Items in a dataset:
- - -

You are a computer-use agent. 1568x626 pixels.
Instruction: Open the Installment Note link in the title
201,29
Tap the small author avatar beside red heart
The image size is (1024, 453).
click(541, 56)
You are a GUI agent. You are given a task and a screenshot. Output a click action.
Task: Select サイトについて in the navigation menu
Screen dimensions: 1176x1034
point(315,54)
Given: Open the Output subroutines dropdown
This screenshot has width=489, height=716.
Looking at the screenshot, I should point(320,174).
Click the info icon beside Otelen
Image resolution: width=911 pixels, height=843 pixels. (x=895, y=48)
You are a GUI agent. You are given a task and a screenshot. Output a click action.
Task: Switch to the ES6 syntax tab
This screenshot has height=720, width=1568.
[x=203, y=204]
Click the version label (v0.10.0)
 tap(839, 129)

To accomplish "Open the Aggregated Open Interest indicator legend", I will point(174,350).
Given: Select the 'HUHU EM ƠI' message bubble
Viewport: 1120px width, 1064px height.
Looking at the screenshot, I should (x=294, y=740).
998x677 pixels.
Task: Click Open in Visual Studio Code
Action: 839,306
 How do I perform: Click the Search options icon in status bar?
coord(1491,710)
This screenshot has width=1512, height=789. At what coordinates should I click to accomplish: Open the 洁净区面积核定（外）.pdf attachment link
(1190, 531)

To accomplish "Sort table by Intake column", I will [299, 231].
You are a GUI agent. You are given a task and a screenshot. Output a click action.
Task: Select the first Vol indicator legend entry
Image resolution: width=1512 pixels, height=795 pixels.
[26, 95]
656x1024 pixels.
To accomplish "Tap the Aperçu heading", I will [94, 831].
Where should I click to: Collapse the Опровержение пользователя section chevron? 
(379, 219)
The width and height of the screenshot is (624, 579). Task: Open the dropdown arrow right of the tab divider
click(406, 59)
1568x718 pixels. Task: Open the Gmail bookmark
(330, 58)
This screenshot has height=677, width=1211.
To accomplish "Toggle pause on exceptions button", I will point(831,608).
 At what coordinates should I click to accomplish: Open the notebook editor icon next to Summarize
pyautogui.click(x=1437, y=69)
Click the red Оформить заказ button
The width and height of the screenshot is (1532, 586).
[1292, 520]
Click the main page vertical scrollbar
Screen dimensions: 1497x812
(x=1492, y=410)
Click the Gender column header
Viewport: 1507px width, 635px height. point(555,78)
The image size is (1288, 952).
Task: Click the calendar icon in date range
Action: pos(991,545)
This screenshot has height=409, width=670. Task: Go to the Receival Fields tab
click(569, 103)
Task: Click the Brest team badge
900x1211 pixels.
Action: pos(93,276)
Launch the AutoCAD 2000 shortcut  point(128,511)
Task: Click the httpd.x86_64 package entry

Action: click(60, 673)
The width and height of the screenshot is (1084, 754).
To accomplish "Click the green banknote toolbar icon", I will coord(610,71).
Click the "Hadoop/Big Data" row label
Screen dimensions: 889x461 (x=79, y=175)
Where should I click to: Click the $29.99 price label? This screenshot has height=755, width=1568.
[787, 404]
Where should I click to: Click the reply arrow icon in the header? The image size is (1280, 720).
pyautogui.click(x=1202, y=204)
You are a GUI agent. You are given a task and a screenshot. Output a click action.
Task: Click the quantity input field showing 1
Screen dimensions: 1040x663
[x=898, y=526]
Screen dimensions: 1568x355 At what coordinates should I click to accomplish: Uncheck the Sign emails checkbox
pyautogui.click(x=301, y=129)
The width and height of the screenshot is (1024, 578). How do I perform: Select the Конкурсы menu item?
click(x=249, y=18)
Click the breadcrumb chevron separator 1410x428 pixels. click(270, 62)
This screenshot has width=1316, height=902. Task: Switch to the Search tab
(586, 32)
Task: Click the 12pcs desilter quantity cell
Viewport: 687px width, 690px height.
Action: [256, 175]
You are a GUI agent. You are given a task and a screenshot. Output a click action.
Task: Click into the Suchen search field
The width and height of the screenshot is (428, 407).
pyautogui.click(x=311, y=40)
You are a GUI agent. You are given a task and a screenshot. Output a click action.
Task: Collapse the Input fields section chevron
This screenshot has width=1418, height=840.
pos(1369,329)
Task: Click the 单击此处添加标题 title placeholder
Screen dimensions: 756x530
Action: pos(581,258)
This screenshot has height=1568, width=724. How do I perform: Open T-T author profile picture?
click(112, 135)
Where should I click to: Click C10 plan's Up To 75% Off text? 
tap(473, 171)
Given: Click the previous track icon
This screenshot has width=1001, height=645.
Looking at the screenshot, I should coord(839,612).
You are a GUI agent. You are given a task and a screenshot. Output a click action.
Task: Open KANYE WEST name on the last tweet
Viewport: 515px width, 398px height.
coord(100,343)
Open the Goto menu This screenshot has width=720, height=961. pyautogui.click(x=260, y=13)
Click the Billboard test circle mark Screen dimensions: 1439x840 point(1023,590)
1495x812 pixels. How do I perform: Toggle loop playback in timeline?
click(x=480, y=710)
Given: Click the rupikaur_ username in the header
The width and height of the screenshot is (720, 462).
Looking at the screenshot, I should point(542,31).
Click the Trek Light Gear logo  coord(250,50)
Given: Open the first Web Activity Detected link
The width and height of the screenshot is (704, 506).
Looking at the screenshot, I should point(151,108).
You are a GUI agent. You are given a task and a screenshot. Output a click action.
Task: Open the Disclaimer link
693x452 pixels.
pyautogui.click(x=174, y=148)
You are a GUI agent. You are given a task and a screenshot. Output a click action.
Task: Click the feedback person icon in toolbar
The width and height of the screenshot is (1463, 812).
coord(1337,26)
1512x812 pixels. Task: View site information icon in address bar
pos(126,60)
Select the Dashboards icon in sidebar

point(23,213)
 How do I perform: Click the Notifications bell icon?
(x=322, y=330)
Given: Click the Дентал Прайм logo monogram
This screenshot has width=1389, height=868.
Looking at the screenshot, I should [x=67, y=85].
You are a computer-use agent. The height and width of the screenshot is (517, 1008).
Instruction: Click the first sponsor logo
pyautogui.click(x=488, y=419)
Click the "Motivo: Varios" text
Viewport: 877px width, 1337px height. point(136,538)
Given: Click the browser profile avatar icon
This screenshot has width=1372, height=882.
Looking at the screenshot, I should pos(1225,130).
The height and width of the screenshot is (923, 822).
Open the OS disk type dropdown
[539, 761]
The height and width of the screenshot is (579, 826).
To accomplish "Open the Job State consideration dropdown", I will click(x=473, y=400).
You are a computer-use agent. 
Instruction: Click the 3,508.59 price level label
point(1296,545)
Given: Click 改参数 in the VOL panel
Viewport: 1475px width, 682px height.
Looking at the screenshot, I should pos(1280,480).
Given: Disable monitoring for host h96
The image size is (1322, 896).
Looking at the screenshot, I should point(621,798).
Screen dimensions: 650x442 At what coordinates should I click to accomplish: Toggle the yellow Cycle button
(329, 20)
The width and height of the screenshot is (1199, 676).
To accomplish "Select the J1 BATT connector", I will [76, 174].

- - -

Stated exercise: Copy every line of the items above word for word, leaving nothing out.

Full response:
You are a computer-use agent. 1568x626 pixels.
Instruction: Open the Installment Note link in the title
201,29
Tap the small author avatar beside red heart
The image size is (1024, 453).
click(541, 56)
You are a GUI agent. You are given a task and a screenshot. Output a click action.
Task: Select サイトについて in the navigation menu
Screen dimensions: 1176x1034
point(315,54)
Given: Open the Output subroutines dropdown
This screenshot has width=489, height=716.
Looking at the screenshot, I should point(320,174).
Click the info icon beside Otelen
Image resolution: width=911 pixels, height=843 pixels. (x=895, y=48)
You are a GUI agent. You are given a task and a screenshot. Output a click action.
Task: Switch to the ES6 syntax tab
This screenshot has height=720, width=1568.
[x=203, y=204]
Click the version label (v0.10.0)
 tap(839, 129)

To accomplish "Open the Aggregated Open Interest indicator legend", I will point(174,350).
Given: Select the 'HUHU EM ƠI' message bubble
Viewport: 1120px width, 1064px height.
Looking at the screenshot, I should (x=294, y=740).
998x677 pixels.
Task: Click Open in Visual Studio Code
Action: 839,306
 How do I perform: Click the Search options icon in status bar?
coord(1491,710)
This screenshot has width=1512, height=789. At what coordinates should I click to accomplish: Open the 洁净区面积核定（外）.pdf attachment link
(1190, 531)

To accomplish "Sort table by Intake column", I will [299, 231].
You are a GUI agent. You are given a task and a screenshot. Output a click action.
Task: Select the first Vol indicator legend entry
Image resolution: width=1512 pixels, height=795 pixels.
[26, 95]
656x1024 pixels.
To accomplish "Tap the Aperçu heading", I will [94, 831].
Where should I click to: Collapse the Опровержение пользователя section chevron? 
(379, 219)
The width and height of the screenshot is (624, 579). Task: Open the dropdown arrow right of the tab divider
click(406, 59)
1568x718 pixels. Task: Open the Gmail bookmark
(330, 58)
This screenshot has height=677, width=1211.
To accomplish "Toggle pause on exceptions button", I will point(831,608).
 At what coordinates should I click to accomplish: Open the notebook editor icon next to Summarize
pyautogui.click(x=1437, y=69)
Click the red Оформить заказ button
The width and height of the screenshot is (1532, 586).
[1292, 520]
Click the main page vertical scrollbar
Screen dimensions: 1497x812
(x=1492, y=410)
Click the Gender column header
Viewport: 1507px width, 635px height. point(555,78)
The image size is (1288, 952).
Task: Click the calendar icon in date range
Action: pos(991,545)
This screenshot has height=409, width=670. Task: Go to the Receival Fields tab
click(569, 103)
Task: Click the Brest team badge
900x1211 pixels.
Action: pos(93,276)
Launch the AutoCAD 2000 shortcut  point(128,511)
Task: Click the httpd.x86_64 package entry

Action: click(60, 673)
The width and height of the screenshot is (1084, 754).
To accomplish "Click the green banknote toolbar icon", I will coord(610,71).
Click the "Hadoop/Big Data" row label
Screen dimensions: 889x461 (x=79, y=175)
Where should I click to: Click the $29.99 price label? This screenshot has height=755, width=1568.
[787, 404]
Where should I click to: Click the reply arrow icon in the header? The image size is (1280, 720).
pyautogui.click(x=1202, y=204)
You are a GUI agent. You are given a task and a screenshot. Output a click action.
Task: Click the quantity input field showing 1
Screen dimensions: 1040x663
[x=898, y=526]
Screen dimensions: 1568x355 At what coordinates should I click to accomplish: Uncheck the Sign emails checkbox
pyautogui.click(x=301, y=129)
The width and height of the screenshot is (1024, 578). How do I perform: Select the Конкурсы menu item?
click(x=249, y=18)
Click the breadcrumb chevron separator 1410x428 pixels. click(270, 62)
This screenshot has width=1316, height=902. Task: Switch to the Search tab
(586, 32)
Task: Click the 12pcs desilter quantity cell
Viewport: 687px width, 690px height.
Action: [256, 175]
You are a GUI agent. You are given a task and a screenshot. Output a click action.
Task: Click into the Suchen search field
The width and height of the screenshot is (428, 407).
pyautogui.click(x=311, y=40)
You are a GUI agent. You are given a task and a screenshot. Output a click action.
Task: Collapse the Input fields section chevron
This screenshot has width=1418, height=840.
pos(1369,329)
Task: Click the 单击此处添加标题 title placeholder
Screen dimensions: 756x530
Action: pos(581,258)
This screenshot has height=1568, width=724. How do I perform: Open T-T author profile picture?
click(112, 135)
Where should I click to: Click C10 plan's Up To 75% Off text? 
tap(473, 171)
Given: Click the previous track icon
This screenshot has width=1001, height=645.
Looking at the screenshot, I should coord(839,612).
You are a GUI agent. You are given a task and a screenshot. Output a click action.
Task: Open KANYE WEST name on the last tweet
Viewport: 515px width, 398px height.
coord(100,343)
Open the Goto menu This screenshot has width=720, height=961. pyautogui.click(x=260, y=13)
Click the Billboard test circle mark Screen dimensions: 1439x840 point(1023,590)
1495x812 pixels. How do I perform: Toggle loop playback in timeline?
click(x=480, y=710)
Given: Click the rupikaur_ username in the header
The width and height of the screenshot is (720, 462).
Looking at the screenshot, I should point(542,31).
Click the Trek Light Gear logo  coord(250,50)
Given: Open the first Web Activity Detected link
The width and height of the screenshot is (704, 506).
Looking at the screenshot, I should point(151,108).
You are a GUI agent. You are given a task and a screenshot. Output a click action.
Task: Open the Disclaimer link
693x452 pixels.
pyautogui.click(x=174, y=148)
You are a GUI agent. You are given a task and a screenshot. Output a click action.
Task: Click the feedback person icon in toolbar
The width and height of the screenshot is (1463, 812).
coord(1337,26)
1512x812 pixels. Task: View site information icon in address bar
pos(126,60)
Select the Dashboards icon in sidebar

point(23,213)
 How do I perform: Click the Notifications bell icon?
(x=322, y=330)
Given: Click the Дентал Прайм logo monogram
This screenshot has width=1389, height=868.
Looking at the screenshot, I should [x=67, y=85].
You are a computer-use agent. The height and width of the screenshot is (517, 1008).
Instruction: Click the first sponsor logo
pyautogui.click(x=488, y=419)
Click the "Motivo: Varios" text
Viewport: 877px width, 1337px height. point(136,538)
Given: Click the browser profile avatar icon
This screenshot has width=1372, height=882.
Looking at the screenshot, I should pos(1225,130).
The height and width of the screenshot is (923, 822).
Open the OS disk type dropdown
[539, 761]
The height and width of the screenshot is (579, 826).
To accomplish "Open the Job State consideration dropdown", I will click(x=473, y=400).
You are a computer-use agent. 
Instruction: Click the 3,508.59 price level label
point(1296,545)
Given: Click 改参数 in the VOL panel
Viewport: 1475px width, 682px height.
Looking at the screenshot, I should pos(1280,480).
Given: Disable monitoring for host h96
The image size is (1322, 896).
Looking at the screenshot, I should point(621,798).
Screen dimensions: 650x442 At what coordinates should I click to accomplish: Toggle the yellow Cycle button
(329, 20)
The width and height of the screenshot is (1199, 676).
To accomplish "Select the J1 BATT connector", I will [76, 174].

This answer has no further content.